Native Coding Agent Optimized for Local LLM and DeepSeek v4 with Vector Memory
cwcode is a Go-based terminal coding agent leveraging DeepSeek V4 Pro, Qwen3.6-27B, and more. It offers file editing, sub-agents, semantic memory, and autonomous recovery. Key features: low cost (~$0.40/hour), high cache hit ratio (>85%), hash-anchored edits, checkpoint/rewind, and no SaaS lock-in.
cwcode
A terminal coding agent built around DeepSeek V4 Pro, Qwen3.6‑27B, Kimi, Azure, and anything else that speaks OpenAI’s chat API.
Written in Go. Lives in your terminal. Edits real code. Recovers from its own mistakes. Costs about $0.40 to leave running for an hour.
5%
of Claude’s token cost on DeepSeek V4 Pro
85%+
prefix-cache hit ratio after turn 3
~12k
lines of Go no external services
What it is
cwcode is a Bubbletea TUI that drives any OpenAI-compatible chat endpoint as a tool-using coding agent. It ships with profiles for DeepSeek (Pro and Flash), Azure OpenAI, Kimi for Coding, and a local vLLM / llama.cpp profile for Qwen3.6-27B on a home server. Switching profiles mid-session is one slash command.

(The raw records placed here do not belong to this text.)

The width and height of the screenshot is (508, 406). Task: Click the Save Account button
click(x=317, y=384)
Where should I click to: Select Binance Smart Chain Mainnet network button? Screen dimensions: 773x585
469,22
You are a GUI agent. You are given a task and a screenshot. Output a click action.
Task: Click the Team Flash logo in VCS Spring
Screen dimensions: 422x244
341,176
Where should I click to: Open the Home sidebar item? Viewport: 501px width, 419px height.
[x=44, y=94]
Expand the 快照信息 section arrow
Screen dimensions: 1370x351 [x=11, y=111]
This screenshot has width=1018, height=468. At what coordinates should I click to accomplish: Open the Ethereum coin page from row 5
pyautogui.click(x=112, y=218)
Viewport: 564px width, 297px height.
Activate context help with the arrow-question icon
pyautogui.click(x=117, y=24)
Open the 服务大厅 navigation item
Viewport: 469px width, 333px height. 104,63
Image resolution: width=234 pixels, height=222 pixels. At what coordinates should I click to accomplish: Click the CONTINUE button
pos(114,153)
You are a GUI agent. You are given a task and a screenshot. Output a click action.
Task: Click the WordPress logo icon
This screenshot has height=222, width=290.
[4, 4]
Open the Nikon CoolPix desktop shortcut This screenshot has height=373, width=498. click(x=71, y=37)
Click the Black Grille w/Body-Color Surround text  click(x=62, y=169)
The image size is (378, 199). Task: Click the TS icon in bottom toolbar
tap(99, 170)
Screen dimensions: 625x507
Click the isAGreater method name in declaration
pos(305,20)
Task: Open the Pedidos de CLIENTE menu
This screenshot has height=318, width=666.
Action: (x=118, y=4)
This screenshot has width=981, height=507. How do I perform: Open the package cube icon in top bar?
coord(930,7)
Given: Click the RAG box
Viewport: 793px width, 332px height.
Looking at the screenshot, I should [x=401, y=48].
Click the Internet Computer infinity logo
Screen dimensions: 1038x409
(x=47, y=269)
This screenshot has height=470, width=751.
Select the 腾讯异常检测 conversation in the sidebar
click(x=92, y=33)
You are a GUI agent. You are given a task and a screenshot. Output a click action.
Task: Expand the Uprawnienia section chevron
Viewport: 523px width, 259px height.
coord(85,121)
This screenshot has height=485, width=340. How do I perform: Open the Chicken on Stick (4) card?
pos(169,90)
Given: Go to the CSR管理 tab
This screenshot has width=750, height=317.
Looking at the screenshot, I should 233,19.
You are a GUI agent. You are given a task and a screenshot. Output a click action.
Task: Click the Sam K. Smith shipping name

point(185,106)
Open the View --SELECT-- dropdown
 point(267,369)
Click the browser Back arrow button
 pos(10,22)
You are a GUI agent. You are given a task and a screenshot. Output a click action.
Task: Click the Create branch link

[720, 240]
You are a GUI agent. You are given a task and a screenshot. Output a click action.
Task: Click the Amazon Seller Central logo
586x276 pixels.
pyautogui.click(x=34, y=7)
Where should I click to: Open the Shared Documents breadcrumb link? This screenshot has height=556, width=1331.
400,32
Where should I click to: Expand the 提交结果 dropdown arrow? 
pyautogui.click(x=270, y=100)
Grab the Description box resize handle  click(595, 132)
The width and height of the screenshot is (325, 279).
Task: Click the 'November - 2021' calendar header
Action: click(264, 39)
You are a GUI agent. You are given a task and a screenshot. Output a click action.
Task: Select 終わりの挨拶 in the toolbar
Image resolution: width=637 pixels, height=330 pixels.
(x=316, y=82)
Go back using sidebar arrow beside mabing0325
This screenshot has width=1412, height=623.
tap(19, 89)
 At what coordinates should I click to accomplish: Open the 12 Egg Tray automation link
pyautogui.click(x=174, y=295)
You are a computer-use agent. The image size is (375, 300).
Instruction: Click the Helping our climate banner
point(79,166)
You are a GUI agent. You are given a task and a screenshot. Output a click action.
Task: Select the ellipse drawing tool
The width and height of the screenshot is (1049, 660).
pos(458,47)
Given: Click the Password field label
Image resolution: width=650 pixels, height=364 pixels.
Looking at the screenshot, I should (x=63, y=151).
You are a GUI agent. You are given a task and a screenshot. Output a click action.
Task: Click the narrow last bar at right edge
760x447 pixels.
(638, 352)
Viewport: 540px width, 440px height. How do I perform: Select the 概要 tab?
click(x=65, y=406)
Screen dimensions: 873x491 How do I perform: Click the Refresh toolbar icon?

It has bash, file edit, glob, grep, web fetch, headless-Chrome fetch (driven via CDP through your real browser), sub-agents, a persistent semantic-memory store, content-addressed checkpoints with rewind, a plan/code mode toggle, and an autonomous goal loop. The tool registry is six hundred lines and adding a new tool is a two-method Go interface.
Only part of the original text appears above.